TRY IT
Whenever the word "options" shows up in a line of the data, copy that line.
**** SUPPLIED MATERIAL
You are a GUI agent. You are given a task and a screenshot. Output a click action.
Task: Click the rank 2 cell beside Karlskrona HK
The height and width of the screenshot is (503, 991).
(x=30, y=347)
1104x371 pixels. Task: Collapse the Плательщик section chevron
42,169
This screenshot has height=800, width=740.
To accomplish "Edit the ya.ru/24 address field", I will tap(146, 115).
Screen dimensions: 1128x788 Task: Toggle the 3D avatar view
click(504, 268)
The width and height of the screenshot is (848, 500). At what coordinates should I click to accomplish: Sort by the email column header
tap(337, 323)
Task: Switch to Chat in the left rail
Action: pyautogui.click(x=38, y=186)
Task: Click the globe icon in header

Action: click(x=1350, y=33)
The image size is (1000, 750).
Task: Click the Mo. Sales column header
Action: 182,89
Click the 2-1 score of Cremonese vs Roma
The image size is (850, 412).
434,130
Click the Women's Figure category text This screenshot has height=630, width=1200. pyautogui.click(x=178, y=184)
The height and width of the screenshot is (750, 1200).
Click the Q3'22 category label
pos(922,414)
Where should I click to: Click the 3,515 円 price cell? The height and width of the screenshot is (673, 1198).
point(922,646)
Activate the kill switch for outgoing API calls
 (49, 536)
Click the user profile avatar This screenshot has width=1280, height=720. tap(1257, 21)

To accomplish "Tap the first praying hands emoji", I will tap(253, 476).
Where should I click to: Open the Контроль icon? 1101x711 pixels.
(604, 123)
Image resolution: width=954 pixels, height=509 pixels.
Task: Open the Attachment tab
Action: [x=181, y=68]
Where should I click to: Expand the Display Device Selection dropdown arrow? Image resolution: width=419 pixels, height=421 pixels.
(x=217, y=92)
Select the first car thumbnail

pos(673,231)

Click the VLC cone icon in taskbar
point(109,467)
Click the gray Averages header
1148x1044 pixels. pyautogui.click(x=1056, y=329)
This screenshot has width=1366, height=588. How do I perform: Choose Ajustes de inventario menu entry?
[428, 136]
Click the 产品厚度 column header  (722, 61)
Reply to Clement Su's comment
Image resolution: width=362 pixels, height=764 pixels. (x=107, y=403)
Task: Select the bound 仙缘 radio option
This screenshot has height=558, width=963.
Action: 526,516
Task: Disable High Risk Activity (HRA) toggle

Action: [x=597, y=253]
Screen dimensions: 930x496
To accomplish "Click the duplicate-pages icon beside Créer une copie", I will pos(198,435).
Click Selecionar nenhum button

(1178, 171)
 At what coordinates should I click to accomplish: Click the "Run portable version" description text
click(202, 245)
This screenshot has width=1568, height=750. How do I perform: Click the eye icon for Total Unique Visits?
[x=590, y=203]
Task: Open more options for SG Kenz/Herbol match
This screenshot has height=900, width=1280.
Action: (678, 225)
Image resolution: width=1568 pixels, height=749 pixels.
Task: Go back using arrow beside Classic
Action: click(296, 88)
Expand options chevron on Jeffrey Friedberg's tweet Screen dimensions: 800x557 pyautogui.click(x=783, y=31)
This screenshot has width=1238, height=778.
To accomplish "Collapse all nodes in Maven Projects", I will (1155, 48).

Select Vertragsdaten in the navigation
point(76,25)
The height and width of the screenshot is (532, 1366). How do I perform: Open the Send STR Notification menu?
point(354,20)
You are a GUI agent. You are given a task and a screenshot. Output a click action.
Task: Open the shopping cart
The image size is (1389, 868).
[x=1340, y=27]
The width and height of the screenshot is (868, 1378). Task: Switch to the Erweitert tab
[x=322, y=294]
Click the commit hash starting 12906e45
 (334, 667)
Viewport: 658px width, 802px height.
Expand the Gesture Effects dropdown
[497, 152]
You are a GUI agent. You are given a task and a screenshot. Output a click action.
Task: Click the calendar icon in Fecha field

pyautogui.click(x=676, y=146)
********
WRITTEN ANSWER
Task: Open more options for SG Kenz/Herbol match
Expand options chevron on Jeffrey Friedberg's tweet Screen dimensions: 800x557 pyautogui.click(x=783, y=31)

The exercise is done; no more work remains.